Exercise » Below are the records; copy every line in them that holds the string "agent".

::: The data

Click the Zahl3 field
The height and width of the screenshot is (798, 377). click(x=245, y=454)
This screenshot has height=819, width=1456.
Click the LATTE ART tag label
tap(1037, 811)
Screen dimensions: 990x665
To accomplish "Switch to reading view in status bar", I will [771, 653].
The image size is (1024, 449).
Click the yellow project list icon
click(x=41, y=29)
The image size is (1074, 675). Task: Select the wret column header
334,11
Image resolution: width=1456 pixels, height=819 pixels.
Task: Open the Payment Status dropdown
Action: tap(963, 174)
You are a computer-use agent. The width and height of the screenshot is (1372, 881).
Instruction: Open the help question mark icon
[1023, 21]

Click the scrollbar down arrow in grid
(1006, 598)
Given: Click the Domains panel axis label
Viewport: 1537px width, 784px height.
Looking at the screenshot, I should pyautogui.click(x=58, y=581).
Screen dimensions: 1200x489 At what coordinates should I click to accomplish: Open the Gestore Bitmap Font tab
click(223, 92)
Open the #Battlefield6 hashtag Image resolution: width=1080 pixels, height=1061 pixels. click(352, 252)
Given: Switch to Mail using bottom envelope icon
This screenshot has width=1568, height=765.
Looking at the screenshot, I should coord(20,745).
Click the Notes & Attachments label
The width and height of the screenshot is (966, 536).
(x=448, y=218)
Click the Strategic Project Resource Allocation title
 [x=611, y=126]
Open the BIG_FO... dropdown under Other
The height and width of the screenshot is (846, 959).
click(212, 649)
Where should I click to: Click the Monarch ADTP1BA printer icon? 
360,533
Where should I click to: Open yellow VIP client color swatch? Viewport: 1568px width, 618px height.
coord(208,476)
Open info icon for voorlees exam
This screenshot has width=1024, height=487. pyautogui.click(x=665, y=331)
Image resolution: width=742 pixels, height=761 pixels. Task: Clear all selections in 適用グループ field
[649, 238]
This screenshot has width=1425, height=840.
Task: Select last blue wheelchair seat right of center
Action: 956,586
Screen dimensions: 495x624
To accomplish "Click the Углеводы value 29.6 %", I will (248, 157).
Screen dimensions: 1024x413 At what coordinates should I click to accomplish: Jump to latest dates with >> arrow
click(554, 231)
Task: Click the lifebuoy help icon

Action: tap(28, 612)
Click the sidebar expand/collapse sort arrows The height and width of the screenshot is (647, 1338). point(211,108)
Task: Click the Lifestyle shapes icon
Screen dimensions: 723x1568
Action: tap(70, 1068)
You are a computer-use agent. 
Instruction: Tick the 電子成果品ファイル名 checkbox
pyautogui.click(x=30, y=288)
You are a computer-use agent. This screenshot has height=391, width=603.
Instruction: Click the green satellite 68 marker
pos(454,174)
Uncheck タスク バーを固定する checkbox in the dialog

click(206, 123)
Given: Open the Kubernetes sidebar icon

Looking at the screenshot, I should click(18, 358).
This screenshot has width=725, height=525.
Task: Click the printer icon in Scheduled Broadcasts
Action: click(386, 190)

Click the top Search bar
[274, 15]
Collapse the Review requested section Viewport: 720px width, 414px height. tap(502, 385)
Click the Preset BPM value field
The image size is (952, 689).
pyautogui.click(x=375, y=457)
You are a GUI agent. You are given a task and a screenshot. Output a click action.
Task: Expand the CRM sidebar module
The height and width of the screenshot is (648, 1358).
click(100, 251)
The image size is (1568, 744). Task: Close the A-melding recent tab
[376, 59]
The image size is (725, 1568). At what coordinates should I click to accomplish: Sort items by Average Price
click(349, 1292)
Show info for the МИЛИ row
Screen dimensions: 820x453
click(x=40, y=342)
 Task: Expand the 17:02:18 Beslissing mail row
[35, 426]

::::::

Answer below »
You are a computer-use agent. The width and height of the screenshot is (1372, 881).
You are a computer-use agent. 
You are a computer-use agent. This screenshot has height=391, width=603.
You are a GUI agent. You are given a task and a screenshot. Output a click action.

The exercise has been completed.